Today’s meditation was… skipped. I know I should have done it and I even thought that I should do it. But you know how sometimes we avoid doing things or procrastinate on them even when they are little tiny things that are super simple. We don’t know -why- we procrastinate on them, but the urge to do so is nearly irresistible? That was how my meditation ended up getting skipped today.
Tomorrow is a new day.
Today’s draw is the Maker King (King of Pentacles) which is traditionally a representation of a projective alpha energy, personality, or person in the areas of finance, resources, manifestations, health, and the physical world. This often presents itself as themes that have to do with authority figures with good solid financial sense, health authorities, etc.
What stood out to me the strongest in the imagery of today’s card when I first saw it was the vines that grow up beneath the anvil, creating the anvil’s base and swirling to coil upon it as if to support and stabilize it.
This speaks to me of a sense of grounding and stabilization in one’s creative manifestations. When you take an idea and apply passion to it… it then manifests into reality. Sometimes, in order to take that step to manifest something from the insubstantial realm of ideas into a physical presence, you need a little extra support… a little extra grounding.
I need a little extra grounding.
Everything feels better when I have that support and grounding in place. Everything feels much more right when I’m well grounded… and that “everything” includes the creative process that swirls within me and allows me to take my ideas and passions… and turn them into something real in the physical world.

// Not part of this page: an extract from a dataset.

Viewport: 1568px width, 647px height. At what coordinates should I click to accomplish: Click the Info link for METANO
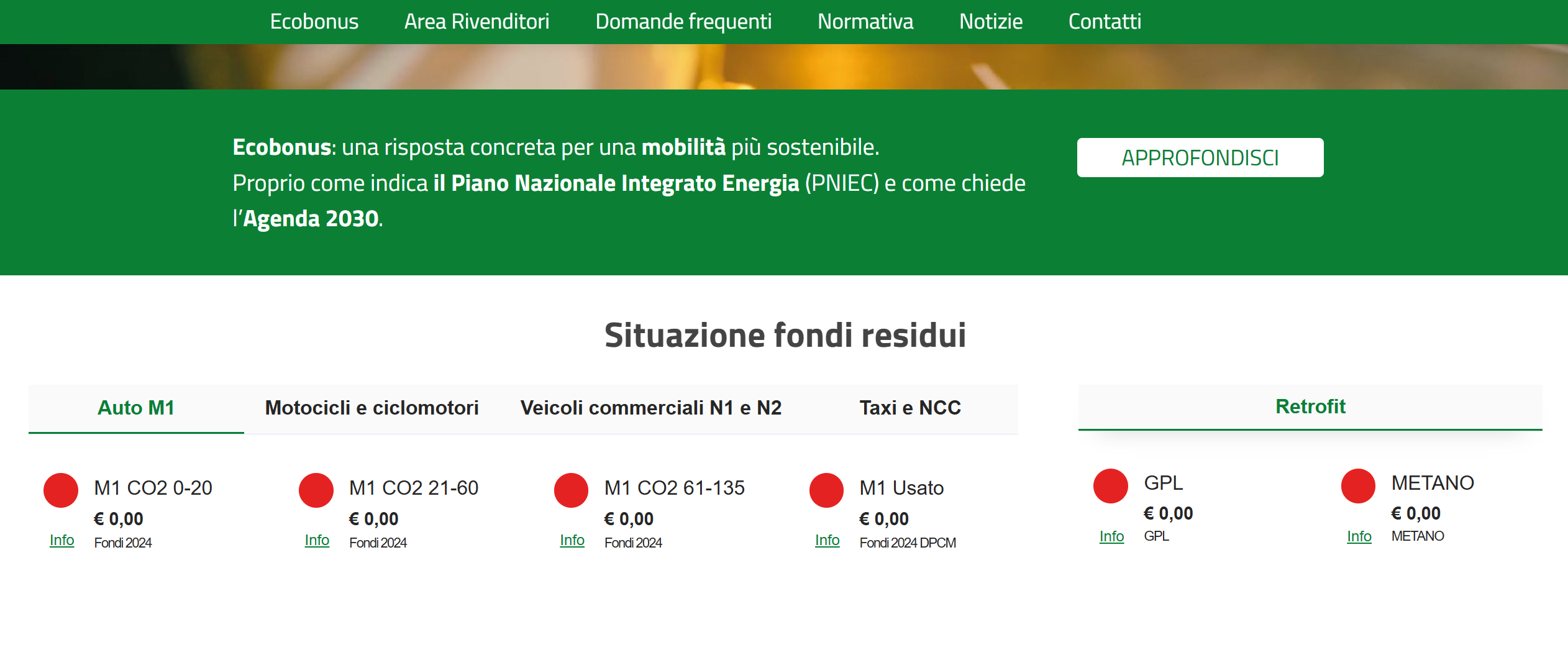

DECK USED: TAROT OF THE SIDHE
#TarotForGrowthAugust Challenge Prompt
Topic: I feel like I’m struggling to see clearly.
Question: What role does fear play in my willingness to invalidate my personal experiences and perceptions?
Reading Summary: The instability of a world with so many ups and downs (Wheel of Fortune) can often cause me to doubt my strength (Strength Rx) and give rise to the urge to retreat (Four of Cups).
Take Away: I’m not sure how this answer relates to the question asked, although the cards were extremely clear with me on what they were saying. I’m just… not seeing the connection. Yes, fear of instability invalidates me, but I’m not sure it invalidates my experiences and perceptions…. unless it is in reference to the fact that I have -less- of them due to retreating from the world when my fear kicks in. Oh… and there it is.
DECK USED: PRIDE TAROT
#DiscordTarotholicsAug2020 Challenge Prompt
Question: What do I need to focus on for self-care this full moon?
Reading Summary: Taking things slow (Knight of Pentacles) and with care (the spikes along the border of the Knight of Pentacles make me think of those nails that they put on the edges of rooftops to keep away birds). Allow yourself some impulsivity (Knight of Swords) as long as it doesn’t involve spending money (King of Pentacles).
Take Away: Practice some practical impulsivity… just do so with care. It’s okay to slow down. Those nails really stick out to me in that card today and warn of needing to watch my step both in my impulsive actions as well as in my finances.
DECK USED: ODD HAND TAROT
Question: Where can the element of Earth support me right now?
Reading Summary: The earth is not just a stabilizing force, but also a teacher (Hierophant). Spending more time in the earth’s embrace can help to teach me a better path to stability (Four of Pentacles) and how to not just experience joy, but embrace it (The Sun and the man’s hand that actually holds onto the sun in the sky).
Take Away: I am happiest when I’m out in the woods. This isn’t a secret, nor is it a surprise. But even beyond the forests and the trees, the earth is the element that is my greatest teacher in life, as well as my greatest of stabilizing forces. I find joy in spending time with the earth, whether that is in the forests I love, tilling my boss’ fields, or just sitting in the park with my shoes off. The energy that the earth provides is not just stabilizing, but lightens and brightens my soul.
DECK USED: TAROT OF WHY
#ConnectWithYourDeckChallenge by E Roebuck-Jones
Question: What stops me from slowing down?
Reading Summary: What steals away (Seven of Swords) my ability to slow down, and keeps me overburdened (Ten of Wands), is my constant need/want for more (Page of Swords).
Take Away: This is about my need to push. It’s not my drive that is the problem, but rather a sense of insatiability when it comes to doing better and doing more. It’s not healthy, and I know that… nor does it come from a healthy place. And yet I continue to allow it to be a problem because it allows me to accomplish so much more than I would otherwise.
It’s a bad (but very honest) excuse.